Records from a collection
☆ ☆ ☆ ☆ ☆
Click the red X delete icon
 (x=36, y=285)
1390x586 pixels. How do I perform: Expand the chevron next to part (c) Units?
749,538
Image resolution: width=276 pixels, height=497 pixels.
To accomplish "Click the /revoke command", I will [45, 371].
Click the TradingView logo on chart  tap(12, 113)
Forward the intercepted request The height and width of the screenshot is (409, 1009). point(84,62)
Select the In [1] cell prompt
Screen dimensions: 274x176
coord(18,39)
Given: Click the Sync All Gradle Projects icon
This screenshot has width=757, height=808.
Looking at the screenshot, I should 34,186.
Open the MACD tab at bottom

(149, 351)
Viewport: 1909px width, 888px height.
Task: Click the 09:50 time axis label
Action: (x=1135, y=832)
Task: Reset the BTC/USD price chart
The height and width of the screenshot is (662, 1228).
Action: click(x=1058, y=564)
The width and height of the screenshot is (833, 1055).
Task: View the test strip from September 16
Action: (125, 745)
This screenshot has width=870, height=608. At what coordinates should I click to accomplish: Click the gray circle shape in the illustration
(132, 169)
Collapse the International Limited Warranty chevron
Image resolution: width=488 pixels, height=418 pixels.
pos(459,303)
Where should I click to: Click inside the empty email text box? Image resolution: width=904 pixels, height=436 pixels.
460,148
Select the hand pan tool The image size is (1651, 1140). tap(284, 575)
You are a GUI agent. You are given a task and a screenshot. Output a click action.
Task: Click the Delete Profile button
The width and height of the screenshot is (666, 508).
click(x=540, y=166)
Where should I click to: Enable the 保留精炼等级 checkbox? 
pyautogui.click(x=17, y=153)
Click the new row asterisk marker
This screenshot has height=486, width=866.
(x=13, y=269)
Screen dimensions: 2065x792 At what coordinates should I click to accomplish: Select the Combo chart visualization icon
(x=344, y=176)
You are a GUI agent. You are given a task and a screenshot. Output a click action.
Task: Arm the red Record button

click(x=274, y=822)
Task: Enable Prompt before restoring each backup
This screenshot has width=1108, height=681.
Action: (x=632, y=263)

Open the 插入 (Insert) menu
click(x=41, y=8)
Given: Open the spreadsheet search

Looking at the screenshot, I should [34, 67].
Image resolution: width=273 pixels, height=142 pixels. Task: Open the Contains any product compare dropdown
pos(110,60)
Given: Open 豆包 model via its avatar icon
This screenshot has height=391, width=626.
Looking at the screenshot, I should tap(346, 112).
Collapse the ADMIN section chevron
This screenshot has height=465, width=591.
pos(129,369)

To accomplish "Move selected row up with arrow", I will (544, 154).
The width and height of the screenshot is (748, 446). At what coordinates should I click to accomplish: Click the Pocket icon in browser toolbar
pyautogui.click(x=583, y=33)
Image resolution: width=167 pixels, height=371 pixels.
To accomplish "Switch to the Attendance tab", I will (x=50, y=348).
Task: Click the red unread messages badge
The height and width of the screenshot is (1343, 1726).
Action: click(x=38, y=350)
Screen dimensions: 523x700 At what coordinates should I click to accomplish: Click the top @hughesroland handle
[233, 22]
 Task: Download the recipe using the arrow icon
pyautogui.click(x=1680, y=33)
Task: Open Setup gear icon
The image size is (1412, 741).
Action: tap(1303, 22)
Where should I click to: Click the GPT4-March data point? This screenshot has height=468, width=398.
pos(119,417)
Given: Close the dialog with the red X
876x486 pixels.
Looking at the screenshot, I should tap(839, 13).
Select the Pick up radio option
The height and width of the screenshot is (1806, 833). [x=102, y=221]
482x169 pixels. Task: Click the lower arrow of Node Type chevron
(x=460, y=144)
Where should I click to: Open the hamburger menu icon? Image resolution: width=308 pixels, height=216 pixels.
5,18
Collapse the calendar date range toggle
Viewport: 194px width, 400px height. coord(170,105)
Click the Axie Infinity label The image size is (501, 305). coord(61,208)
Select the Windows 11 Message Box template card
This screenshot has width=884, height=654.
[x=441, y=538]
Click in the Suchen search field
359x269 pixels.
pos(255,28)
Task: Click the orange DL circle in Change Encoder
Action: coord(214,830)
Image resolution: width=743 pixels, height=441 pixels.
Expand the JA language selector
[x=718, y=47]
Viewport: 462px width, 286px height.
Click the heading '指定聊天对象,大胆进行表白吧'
☆ ☆ ☆ ☆ ☆
→ **Instruction**: Write out the lines from the one containing "Select the hand" through the one containing "click(x=274, y=822)", exactly as they appear.

→ **Output for this task**:
Select the hand pan tool The image size is (1651, 1140). tap(284, 575)
You are a GUI agent. You are given a task and a screenshot. Output a click action.
Task: Click the Delete Profile button
The width and height of the screenshot is (666, 508).
click(x=540, y=166)
Where should I click to: Enable the 保留精炼等级 checkbox? 
pyautogui.click(x=17, y=153)
Click the new row asterisk marker
This screenshot has height=486, width=866.
(x=13, y=269)
Screen dimensions: 2065x792 At what coordinates should I click to accomplish: Select the Combo chart visualization icon
(x=344, y=176)
You are a GUI agent. You are given a task and a screenshot. Output a click action.
Task: Arm the red Record button

click(x=274, y=822)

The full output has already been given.